There is a magical three-digit number that holds the key to your financial well-being. It shows how well you manage your financial life and defines your repayment reliability to lenders. That’s your credit score. Like most things in life, the credit score, too, needs to be earned. The better your score, the better your financial habits and the more likely you are to get more credit. If you are starting on a credit journey, then read on to know what you can do to build an enviable credit score in 12 months.
The first 12 months
Those first 12 months after taking your first credit are the most crucial ones. Bureaus track the new borrowers very closely because they have no other data to fall back on. Therefore, your early repayment behaviour weighs heavily on your credit score. For instance, one late EMI on a starter loan can drop your initial score by 100+ points, while consistent on-time payments for six months can move you from “No Score” to 700+.
Start with the right product
Begin small and safe instead of starting with a big loan. As a new borrower, you may not qualify for a large personal loan or high-limit card. It is wiser to start with small repayments you can handle consistently before moving to larger ones.
Start with beginner-friendly products, such as a secured credit card backed by a fixed deposit. Use it regularly for essentials like groceries or bills, and clear dues in full. If you use it responsibly, then within a year, you can create a strong repayment track record and lift your score into the 720–750 range. Starting with a secured credit card can also help you upgrade your card over time, so you have the right product for your needs as your credit age grows.
Credit utilisation
Your credit utilisation is the ratio of the credit you use to the total credit available to you. If your secured credit card has a limit of ₹50,000, try restricting your spends to ₹15,000, or 30 per cent of your credit limit. It is fine to occasionally use 80–100 per cent of the limit, but as a practice keep it under 30 per cent. Consistently high utilisation signals poor planning and risk and can affect your credit score.
Power of timely payments
All credit bureaus have their own algorithm and assign different weightage to different factors. But no matter the credit bureau, your repayment history is the single most important factor in your credit score. On-time payments account for an over third of your score.

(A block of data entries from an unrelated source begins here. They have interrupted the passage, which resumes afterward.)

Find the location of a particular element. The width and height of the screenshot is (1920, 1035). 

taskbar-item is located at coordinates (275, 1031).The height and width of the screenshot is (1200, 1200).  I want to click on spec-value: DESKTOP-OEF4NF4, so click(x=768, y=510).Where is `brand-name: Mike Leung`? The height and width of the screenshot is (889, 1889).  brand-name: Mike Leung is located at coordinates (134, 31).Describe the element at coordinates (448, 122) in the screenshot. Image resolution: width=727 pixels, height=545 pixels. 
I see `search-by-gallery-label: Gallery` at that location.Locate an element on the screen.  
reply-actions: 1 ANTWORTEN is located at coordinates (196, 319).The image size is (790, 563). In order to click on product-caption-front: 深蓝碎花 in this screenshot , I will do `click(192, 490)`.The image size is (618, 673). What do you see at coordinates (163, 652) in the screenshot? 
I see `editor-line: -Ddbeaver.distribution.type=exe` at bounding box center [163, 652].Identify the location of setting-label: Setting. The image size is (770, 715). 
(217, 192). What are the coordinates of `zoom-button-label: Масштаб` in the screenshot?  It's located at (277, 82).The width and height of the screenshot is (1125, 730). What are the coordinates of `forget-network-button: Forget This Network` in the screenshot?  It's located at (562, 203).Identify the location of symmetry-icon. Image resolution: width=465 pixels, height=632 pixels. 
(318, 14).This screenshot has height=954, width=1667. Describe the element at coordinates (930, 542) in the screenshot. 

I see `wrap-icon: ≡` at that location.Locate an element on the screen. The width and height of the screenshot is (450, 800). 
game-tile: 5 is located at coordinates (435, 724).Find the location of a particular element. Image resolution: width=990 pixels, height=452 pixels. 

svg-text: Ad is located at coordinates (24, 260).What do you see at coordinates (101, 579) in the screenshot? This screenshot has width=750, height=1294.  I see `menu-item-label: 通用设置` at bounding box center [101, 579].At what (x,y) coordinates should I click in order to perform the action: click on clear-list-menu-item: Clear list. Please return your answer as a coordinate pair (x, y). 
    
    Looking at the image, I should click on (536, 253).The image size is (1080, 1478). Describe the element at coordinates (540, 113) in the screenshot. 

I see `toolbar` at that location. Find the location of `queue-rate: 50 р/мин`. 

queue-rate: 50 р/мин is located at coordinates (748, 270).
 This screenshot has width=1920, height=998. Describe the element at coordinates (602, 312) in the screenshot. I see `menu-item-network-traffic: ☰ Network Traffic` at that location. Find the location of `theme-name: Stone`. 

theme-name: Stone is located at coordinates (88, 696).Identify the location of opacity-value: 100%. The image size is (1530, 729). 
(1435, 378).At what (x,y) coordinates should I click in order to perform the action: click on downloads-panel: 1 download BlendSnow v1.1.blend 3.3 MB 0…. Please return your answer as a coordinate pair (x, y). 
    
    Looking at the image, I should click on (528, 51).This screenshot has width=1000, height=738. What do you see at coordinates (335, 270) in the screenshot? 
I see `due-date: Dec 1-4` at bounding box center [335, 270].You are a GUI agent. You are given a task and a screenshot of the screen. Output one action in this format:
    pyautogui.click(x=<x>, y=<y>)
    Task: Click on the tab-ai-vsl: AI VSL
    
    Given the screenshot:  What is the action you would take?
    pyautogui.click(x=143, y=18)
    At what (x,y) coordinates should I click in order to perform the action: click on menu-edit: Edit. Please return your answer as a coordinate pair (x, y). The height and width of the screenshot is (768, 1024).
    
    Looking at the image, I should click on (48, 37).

A single late payment, regardless of the amount, can drag your score down by 100 points or more and keep it there for months. Typically, it may take as much as three to four quarters to recover from one delayed payment. For new borrowers, the impact may be even sharper due to the absence of a long track record to balance mistakes. So make sure you pay every bill on or before the due date. Consistency is the fastest way to establish trust and a strong score quickly.
Mix matters, but go slow!
Lenders like to see how you handle different types of credit. Having a healthy mix of revolving credit (like credit cards) and instalment loans (like personal or consumer durable loans) and secured loans (like auto or home loans) strengthens your profile.
However, take your time to build your portfolio. Each application results in a “hard enquiry”. If you apply for multiple loans in quick succession, it will result in several back-to-back “hard enquiries”, creating a perception of you being credit hungry and drag your score down. Instead, add products gradually. Start with a secured card before moving on to a small EMI loan after six months and maybe a vehicle loan down the year. This builds credibility without appearing risky.
Monitor your score
Check your credit report for errors every quarter. Make sure all your ongoing and closed loans reflect accurately. Verify repayment dates, personal details and that no unauthorised accounts are listed. A loan wrongly shown as unpaid or an old account still marked active can hurt your score.
For new borrowers with thin history such mistakes can be especially damaging. So, check your report every quarter and raise a dispute immediately when you spot an error.
Conclusion
There are no shortcuts to building a good credit history and score. It is about steady, disciplined behaviour. Use credit lightly, pay on time, track your reports and don’t overapply. In 12 months, you can move from having no score to a healthy 730+, setting yourself up for easier loan approvals, lower interest rates and greater financial freedom.